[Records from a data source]
--------------------------------
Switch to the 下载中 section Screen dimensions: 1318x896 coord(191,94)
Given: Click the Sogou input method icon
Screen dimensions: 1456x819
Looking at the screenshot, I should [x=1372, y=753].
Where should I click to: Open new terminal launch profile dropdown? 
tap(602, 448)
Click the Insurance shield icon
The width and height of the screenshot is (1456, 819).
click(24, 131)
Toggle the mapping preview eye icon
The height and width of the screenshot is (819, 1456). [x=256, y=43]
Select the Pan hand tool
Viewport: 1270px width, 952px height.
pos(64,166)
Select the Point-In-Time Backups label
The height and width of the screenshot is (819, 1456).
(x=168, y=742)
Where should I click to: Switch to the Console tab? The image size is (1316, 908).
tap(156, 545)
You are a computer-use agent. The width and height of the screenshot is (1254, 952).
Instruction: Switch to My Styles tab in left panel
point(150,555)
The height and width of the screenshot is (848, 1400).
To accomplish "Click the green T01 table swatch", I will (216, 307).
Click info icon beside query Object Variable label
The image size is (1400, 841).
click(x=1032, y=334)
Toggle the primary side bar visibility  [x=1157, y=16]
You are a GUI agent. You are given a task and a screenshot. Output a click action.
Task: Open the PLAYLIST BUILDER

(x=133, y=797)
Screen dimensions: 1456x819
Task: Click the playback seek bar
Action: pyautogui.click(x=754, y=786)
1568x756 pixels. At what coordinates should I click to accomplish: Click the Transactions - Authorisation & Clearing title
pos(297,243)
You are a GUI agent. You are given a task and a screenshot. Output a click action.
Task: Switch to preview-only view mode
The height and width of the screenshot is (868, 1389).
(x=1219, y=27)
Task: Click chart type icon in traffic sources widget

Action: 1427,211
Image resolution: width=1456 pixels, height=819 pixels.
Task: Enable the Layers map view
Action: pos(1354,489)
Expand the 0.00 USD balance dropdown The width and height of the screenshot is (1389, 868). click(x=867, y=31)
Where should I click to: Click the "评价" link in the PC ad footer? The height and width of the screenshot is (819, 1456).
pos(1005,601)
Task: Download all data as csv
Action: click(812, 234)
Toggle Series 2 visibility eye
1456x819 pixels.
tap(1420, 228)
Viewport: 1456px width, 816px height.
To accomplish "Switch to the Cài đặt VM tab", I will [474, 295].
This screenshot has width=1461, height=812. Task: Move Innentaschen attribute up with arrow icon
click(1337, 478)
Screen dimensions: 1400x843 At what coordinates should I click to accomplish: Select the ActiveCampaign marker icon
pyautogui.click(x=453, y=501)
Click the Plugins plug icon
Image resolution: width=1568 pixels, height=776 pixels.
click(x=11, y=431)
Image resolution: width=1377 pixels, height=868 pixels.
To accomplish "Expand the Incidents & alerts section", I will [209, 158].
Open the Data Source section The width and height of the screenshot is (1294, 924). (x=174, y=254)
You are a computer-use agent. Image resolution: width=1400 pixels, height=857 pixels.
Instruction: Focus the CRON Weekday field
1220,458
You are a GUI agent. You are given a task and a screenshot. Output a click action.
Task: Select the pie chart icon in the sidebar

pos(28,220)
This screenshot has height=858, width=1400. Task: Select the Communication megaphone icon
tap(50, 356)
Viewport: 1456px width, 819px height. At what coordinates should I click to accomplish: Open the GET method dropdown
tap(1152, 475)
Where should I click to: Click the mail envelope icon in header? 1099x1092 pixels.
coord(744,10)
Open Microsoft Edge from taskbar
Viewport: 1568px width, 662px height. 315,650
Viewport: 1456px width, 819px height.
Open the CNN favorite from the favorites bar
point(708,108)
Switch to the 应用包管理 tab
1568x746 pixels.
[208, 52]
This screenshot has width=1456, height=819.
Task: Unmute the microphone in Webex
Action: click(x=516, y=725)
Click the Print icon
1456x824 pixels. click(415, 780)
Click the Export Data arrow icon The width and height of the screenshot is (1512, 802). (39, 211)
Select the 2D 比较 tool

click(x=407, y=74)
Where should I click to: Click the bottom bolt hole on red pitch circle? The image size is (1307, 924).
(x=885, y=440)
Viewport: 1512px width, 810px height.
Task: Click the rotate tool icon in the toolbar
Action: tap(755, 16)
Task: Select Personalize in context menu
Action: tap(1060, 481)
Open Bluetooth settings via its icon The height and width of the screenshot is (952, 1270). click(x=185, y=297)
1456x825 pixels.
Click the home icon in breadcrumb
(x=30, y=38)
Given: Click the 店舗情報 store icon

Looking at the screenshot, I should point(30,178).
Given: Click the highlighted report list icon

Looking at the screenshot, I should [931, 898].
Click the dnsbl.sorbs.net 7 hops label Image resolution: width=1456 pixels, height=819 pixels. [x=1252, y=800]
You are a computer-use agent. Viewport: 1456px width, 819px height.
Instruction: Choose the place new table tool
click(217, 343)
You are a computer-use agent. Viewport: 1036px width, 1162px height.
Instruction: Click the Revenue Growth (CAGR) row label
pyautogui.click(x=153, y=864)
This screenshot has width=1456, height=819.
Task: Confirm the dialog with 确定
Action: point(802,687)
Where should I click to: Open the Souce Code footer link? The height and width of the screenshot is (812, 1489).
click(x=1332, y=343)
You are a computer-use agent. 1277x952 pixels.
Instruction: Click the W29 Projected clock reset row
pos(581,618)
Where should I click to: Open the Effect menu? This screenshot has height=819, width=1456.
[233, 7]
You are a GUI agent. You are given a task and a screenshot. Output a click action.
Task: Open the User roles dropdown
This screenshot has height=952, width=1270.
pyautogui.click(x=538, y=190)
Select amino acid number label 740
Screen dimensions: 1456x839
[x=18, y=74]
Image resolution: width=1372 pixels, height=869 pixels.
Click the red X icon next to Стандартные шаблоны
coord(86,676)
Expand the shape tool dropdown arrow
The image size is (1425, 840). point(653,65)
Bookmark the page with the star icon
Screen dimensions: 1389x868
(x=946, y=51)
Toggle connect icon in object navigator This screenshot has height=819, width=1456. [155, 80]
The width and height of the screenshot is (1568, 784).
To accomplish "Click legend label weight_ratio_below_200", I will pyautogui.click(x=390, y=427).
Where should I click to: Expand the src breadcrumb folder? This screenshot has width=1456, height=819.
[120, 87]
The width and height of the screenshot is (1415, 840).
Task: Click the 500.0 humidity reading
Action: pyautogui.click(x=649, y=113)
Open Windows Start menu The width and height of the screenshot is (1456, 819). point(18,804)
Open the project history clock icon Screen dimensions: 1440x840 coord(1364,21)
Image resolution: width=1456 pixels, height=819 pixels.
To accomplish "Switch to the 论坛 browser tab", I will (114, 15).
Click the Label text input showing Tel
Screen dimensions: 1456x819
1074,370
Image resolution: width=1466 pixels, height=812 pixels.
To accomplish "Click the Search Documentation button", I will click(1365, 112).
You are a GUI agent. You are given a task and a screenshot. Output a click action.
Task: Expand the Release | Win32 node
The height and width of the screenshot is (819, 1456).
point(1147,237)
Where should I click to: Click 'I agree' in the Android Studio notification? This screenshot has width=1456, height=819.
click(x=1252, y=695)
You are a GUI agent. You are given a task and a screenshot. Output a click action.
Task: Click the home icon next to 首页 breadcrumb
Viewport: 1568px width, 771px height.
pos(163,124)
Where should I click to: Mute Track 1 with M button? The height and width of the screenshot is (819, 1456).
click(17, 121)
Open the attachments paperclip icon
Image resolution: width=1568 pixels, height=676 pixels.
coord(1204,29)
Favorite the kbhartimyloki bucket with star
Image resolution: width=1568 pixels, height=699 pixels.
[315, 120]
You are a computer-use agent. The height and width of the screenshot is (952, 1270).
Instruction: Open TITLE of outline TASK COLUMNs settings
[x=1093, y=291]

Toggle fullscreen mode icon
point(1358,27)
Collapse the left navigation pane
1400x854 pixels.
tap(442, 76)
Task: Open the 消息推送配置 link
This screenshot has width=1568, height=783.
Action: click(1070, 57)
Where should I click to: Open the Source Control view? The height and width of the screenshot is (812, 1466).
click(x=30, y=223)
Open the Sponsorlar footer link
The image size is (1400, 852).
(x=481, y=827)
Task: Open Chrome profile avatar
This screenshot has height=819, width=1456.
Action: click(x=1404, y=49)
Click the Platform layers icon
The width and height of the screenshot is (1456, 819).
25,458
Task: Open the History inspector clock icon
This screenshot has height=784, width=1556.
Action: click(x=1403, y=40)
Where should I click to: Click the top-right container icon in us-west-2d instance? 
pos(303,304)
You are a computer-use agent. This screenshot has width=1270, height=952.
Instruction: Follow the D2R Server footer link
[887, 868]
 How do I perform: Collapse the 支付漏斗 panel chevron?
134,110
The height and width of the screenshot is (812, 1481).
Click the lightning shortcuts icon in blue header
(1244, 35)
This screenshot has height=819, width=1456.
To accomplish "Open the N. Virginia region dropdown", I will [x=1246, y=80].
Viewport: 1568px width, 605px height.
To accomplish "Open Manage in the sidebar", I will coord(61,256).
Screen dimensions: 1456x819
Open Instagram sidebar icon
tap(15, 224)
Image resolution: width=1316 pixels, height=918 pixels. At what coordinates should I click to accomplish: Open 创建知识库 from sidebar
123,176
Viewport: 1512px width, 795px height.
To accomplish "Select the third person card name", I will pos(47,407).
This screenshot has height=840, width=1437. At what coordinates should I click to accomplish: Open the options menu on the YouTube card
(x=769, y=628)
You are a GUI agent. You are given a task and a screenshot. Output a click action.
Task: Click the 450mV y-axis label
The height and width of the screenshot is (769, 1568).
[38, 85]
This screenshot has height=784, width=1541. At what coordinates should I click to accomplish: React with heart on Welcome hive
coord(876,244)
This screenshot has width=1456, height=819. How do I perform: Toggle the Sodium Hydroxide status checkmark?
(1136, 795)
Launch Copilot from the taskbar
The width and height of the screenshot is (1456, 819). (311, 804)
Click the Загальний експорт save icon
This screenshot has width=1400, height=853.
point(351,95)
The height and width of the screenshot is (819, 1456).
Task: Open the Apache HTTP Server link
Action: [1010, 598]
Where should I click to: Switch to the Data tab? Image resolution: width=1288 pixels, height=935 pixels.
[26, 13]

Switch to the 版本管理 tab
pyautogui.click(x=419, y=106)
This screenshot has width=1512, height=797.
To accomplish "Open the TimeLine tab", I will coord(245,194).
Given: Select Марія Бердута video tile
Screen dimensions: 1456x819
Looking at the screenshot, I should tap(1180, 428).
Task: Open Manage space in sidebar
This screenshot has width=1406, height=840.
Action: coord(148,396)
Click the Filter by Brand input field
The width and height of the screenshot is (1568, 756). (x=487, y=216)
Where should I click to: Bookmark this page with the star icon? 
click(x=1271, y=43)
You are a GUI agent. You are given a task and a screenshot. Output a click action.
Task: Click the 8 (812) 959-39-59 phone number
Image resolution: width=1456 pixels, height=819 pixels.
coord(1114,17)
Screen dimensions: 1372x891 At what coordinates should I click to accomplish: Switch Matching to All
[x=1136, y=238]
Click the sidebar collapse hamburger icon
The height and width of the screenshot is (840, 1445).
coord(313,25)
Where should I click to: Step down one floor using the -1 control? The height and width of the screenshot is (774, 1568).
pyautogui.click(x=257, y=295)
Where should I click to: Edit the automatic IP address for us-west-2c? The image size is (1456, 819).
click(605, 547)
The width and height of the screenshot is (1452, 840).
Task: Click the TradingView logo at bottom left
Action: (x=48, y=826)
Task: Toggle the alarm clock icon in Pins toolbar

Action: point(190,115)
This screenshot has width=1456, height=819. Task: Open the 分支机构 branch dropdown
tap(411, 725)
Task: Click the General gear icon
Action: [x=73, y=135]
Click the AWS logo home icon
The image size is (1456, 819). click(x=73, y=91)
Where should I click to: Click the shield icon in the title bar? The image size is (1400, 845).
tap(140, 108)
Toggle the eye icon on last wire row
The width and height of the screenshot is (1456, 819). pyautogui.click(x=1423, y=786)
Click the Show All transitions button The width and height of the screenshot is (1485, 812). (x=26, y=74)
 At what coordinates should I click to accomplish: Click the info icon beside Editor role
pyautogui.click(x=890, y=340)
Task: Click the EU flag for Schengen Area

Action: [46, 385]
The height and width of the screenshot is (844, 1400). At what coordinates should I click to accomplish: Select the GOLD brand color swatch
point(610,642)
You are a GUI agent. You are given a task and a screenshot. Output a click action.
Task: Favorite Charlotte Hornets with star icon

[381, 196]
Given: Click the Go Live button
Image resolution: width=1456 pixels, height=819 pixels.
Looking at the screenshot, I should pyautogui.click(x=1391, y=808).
--------------------------------
**Work task:** There is a line with "Image resolution: width=1372" and a line with "Task: Click the home" above. Copy exactly those two lines and all lines between them, with nothing else.

**Exercise response:**
Image resolution: width=1372 pixels, height=869 pixels.
Click the red X icon next to Стандартные шаблоны
coord(86,676)
Expand the shape tool dropdown arrow
The image size is (1425, 840). point(653,65)
Bookmark the page with the star icon
Screen dimensions: 1389x868
(x=946, y=51)
Toggle connect icon in object navigator This screenshot has height=819, width=1456. [155, 80]
The width and height of the screenshot is (1568, 784).
To accomplish "Click legend label weight_ratio_below_200", I will pyautogui.click(x=390, y=427).
Where should I click to: Expand the src breadcrumb folder? This screenshot has width=1456, height=819.
[120, 87]
The width and height of the screenshot is (1415, 840).
Task: Click the 500.0 humidity reading
Action: pyautogui.click(x=649, y=113)
Open Windows Start menu The width and height of the screenshot is (1456, 819). point(18,804)
Open the project history clock icon Screen dimensions: 1440x840 coord(1364,21)
Image resolution: width=1456 pixels, height=819 pixels.
To accomplish "Switch to the 论坛 browser tab", I will (114, 15).
Click the Label text input showing Tel
Screen dimensions: 1456x819
1074,370
Image resolution: width=1466 pixels, height=812 pixels.
To accomplish "Click the Search Documentation button", I will click(1365, 112).
You are a GUI agent. You are given a task and a screenshot. Output a click action.
Task: Expand the Release | Win32 node
The height and width of the screenshot is (819, 1456).
point(1147,237)
Where should I click to: Click 'I agree' in the Android Studio notification? This screenshot has width=1456, height=819.
click(x=1252, y=695)
You are a GUI agent. You are given a task and a screenshot. Output a click action.
Task: Click the home icon next to 首页 breadcrumb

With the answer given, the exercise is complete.